2 Kasım 2013 Cumartesi

Hindistan - Delhi

Başka sınıf tren bileti kalmadığı için en alt sınıf olan "Genel Sınıf" bilet alıyorum ve düşüyorum yola. Sınıf ayrımcılığım yoktur ama Hindistan'a gidenler Genel Sınıf nedir iyi bilirler. Koltuk numarası yok tren durunca hurraa trene hücum ve çoook çeşitli insan konservesi şeklinde yolculuk :D Her türden ses görüntü ve koku :D

Delhi'ye varıyorum, beni Cem karşılıyor; yanında arkadaşı Onur ile Cem'in evine gidiyoruz. Cem Antalya'dan tanıdığım bir arkadaşım. Hindistan'da da iş yapan özel bir Türk şirketinin Hindistan Genel Müdürü. Harika bir evi var. Eve varır varmaz terasta mangal, içki ve sonrasında bize katılan Tansu ile birlikte harika bir sohbet ortamı oluyor. O kadar yolculuk ve ucuz oteler sonrası bu atmosfer beni feci keyiflendiriyor. Sonrasında Cem ve Onur ile dışarı çıkıp birkaç bar dolaşıyoruz ve bana Delhi gece hayatında bir kesit sunuyorlar.
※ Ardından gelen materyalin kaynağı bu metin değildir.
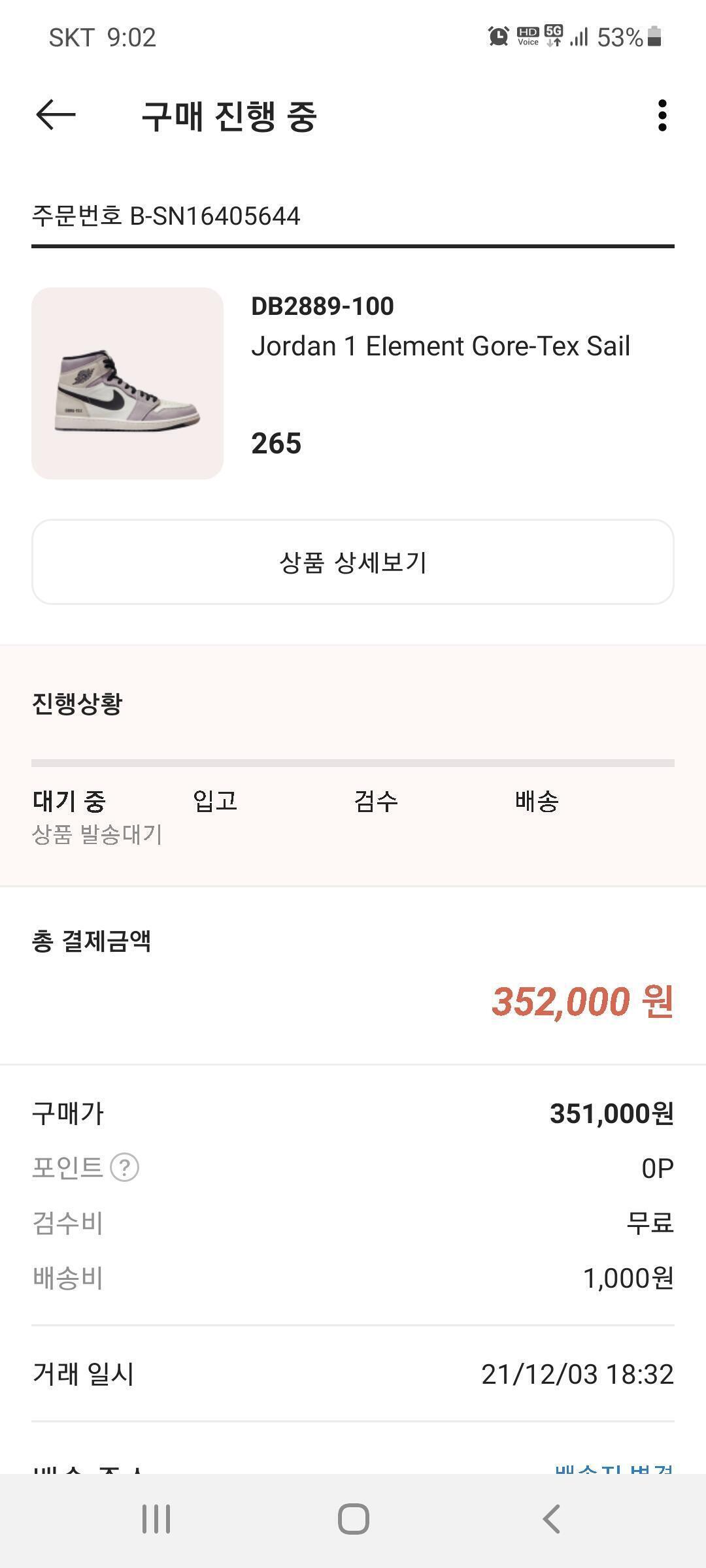Open 상품 상세보기 product details
706x1568 pixels.
point(353,562)
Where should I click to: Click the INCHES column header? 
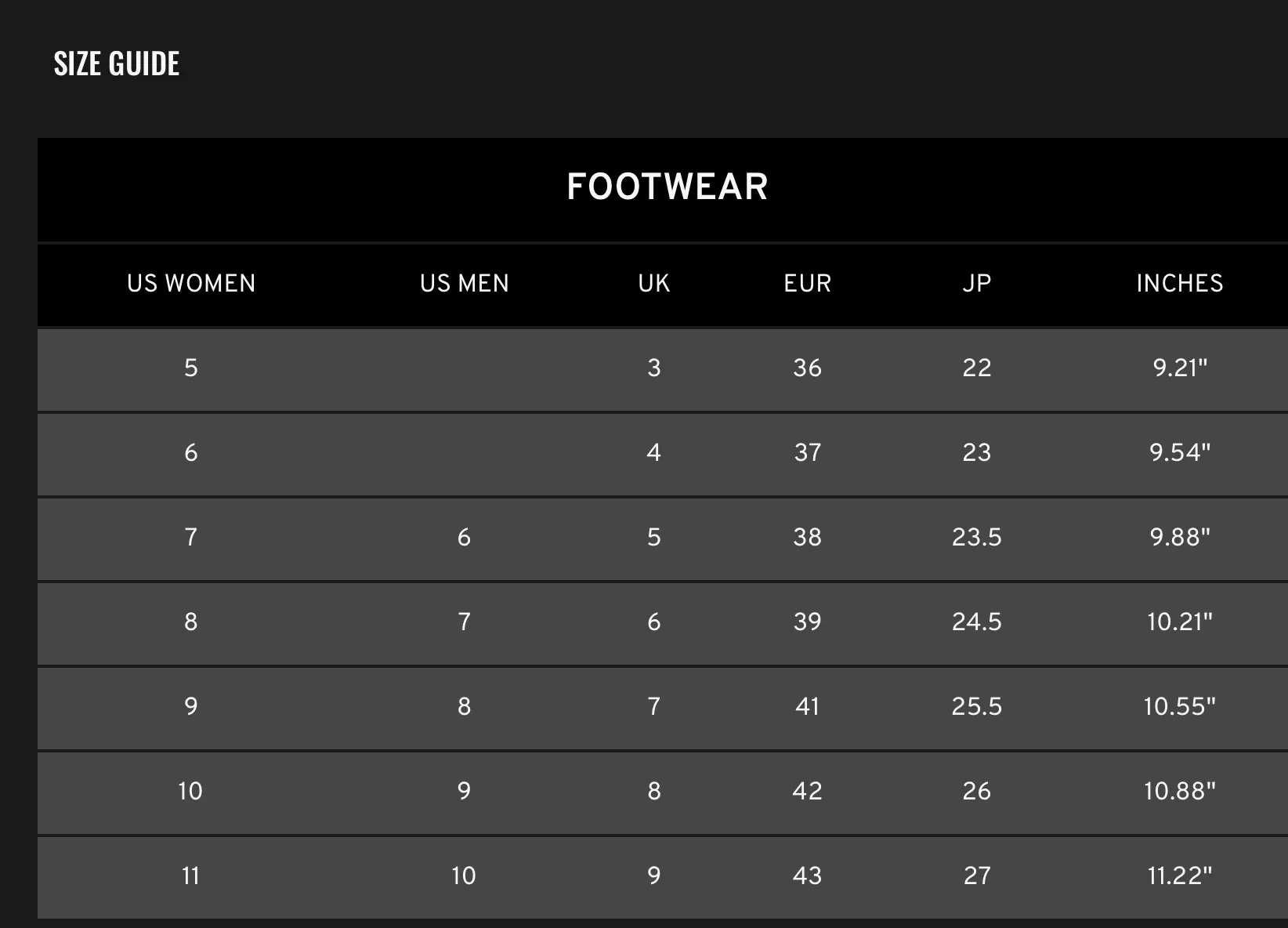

Delhi'de gece hayatı pek çeşitli değil. 25 milyonluk şehirde gidilecek birkaç bar var ve bunlar ya 5 yıldızlı otellerin içinde ya da büyük alışveriş merkezlerinin bir köşesinde. Hindistan, gece hayatı ve içki konusunda biraz muhafazakar. Birkaç bölgesi hariç.

Delhi'de 3 gün kaldım. Delhi Hindistan'ın başkanti ve 2 ana bölümden oluşuyor: Eski Delhi ve Yeni Delhi. İkisinin arasında dağlar kadar fark var. Yeni delhi bölgesi; caddeleri, parkları, yerleşim yerleri, hükümet, bakanlıklar ve büyük elçilikler bölgeleri ile modern bir Avrupa ülkesini andırıyor. Ama Eski Delihi, pis karışık renkli, bilindik Hindistan sokakları...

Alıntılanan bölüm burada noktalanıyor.